___ Text provided ___

University: University of Oxford
Undergraduate degree: English literature
Year of call: 2012
What attracted you to a career in law?
After university, I worked for a couple of years before doing the GDL. I was attracted to a career as a barrister by the variety and challenge of the role – nothing was more enticing to me than a job where you couldn’t predict what would be happening day to day. I also had a sense that even several years down the line, the job would still present me with new and unexpected challenges, which I couldn’t find in other careers.
Why barrister not solicitor?
The advocacy was very appealing, but I also liked the idea of being self-employed, on the basis that I would be personally and directly responsible for my work.
How did you decide which chambers to apply to?
I was very open-minded and went to lots of general events at both Oxford and City Law School, where I did the GDL. There were several informative chambers evenings at City and I quickly realised that I wanted to do civil work, especially commercial and property. With that in mind, I took the decision to apply to mixed common law sets so that I could gain a broad experience of the law before deciding which field to specialise in.
How much work experience had you had? Why is it so important?

___ Given data ___

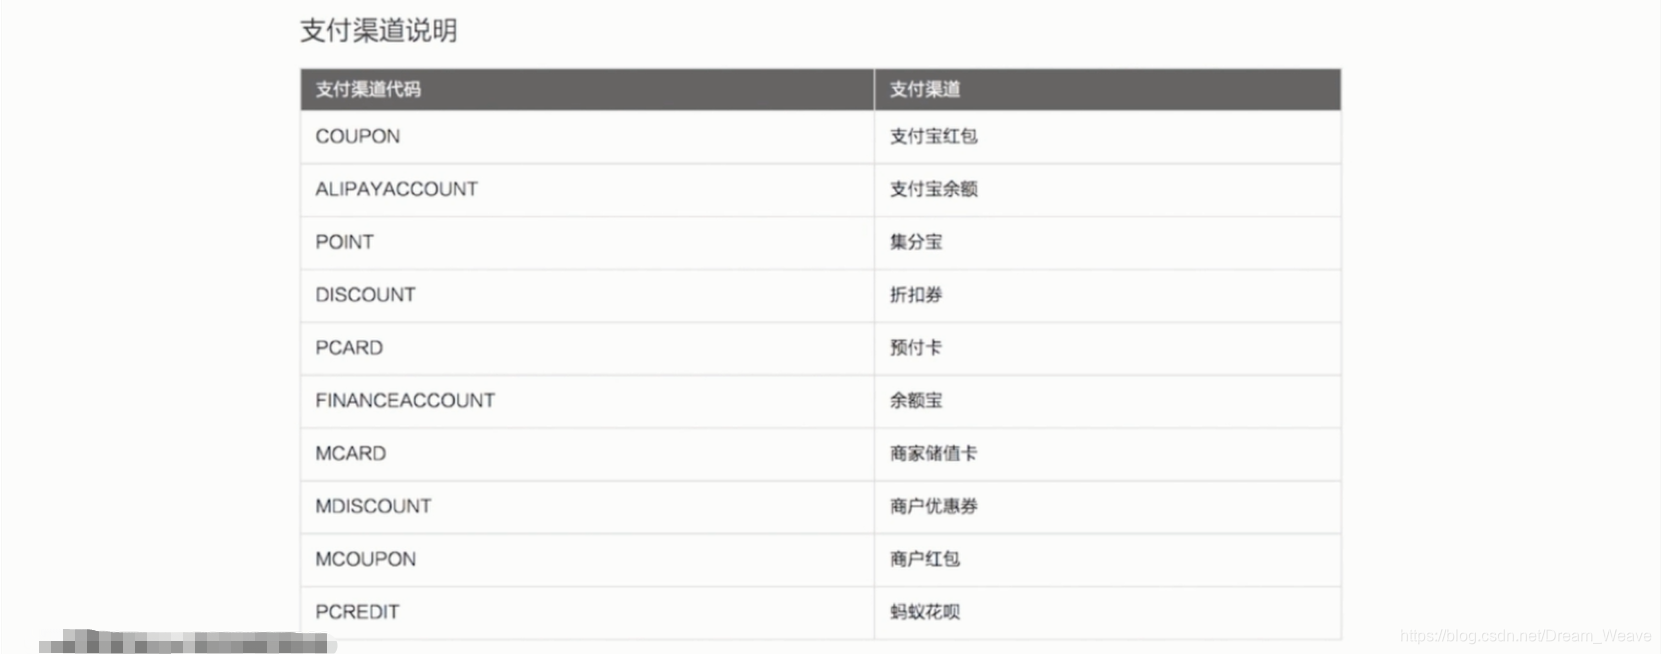This screenshot has height=654, width=1661.
Task: Click the 商家储值卡 channel cell
Action: pyautogui.click(x=933, y=454)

___

Set task: Please copy out the barrister career interview above in full, word for word. These lines come from a separate source.

Final result:
University: University of Oxford
Undergraduate degree: English literature
Year of call: 2012
What attracted you to a career in law?
After university, I worked for a couple of years before doing the GDL. I was attracted to a career as a barrister by the variety and challenge of the role – nothing was more enticing to me than a job where you couldn’t predict what would be happening day to day. I also had a sense that even several years down the line, the job would still present me with new and unexpected challenges, which I couldn’t find in other careers.
Why barrister not solicitor?
The advocacy was very appealing, but I also liked the idea of being self-employed, on the basis that I would be personally and directly responsible for my work.
How did you decide which chambers to apply to?
I was very open-minded and went to lots of general events at both Oxford and City Law School, where I did the GDL. There were several informative chambers evenings at City and I quickly realised that I wanted to do civil work, especially commercial and property. With that in mind, I took the decision to apply to mixed common law sets so that I could gain a broad experience of the law before deciding which field to specialise in.
How much work experience had you had? Why is it so important?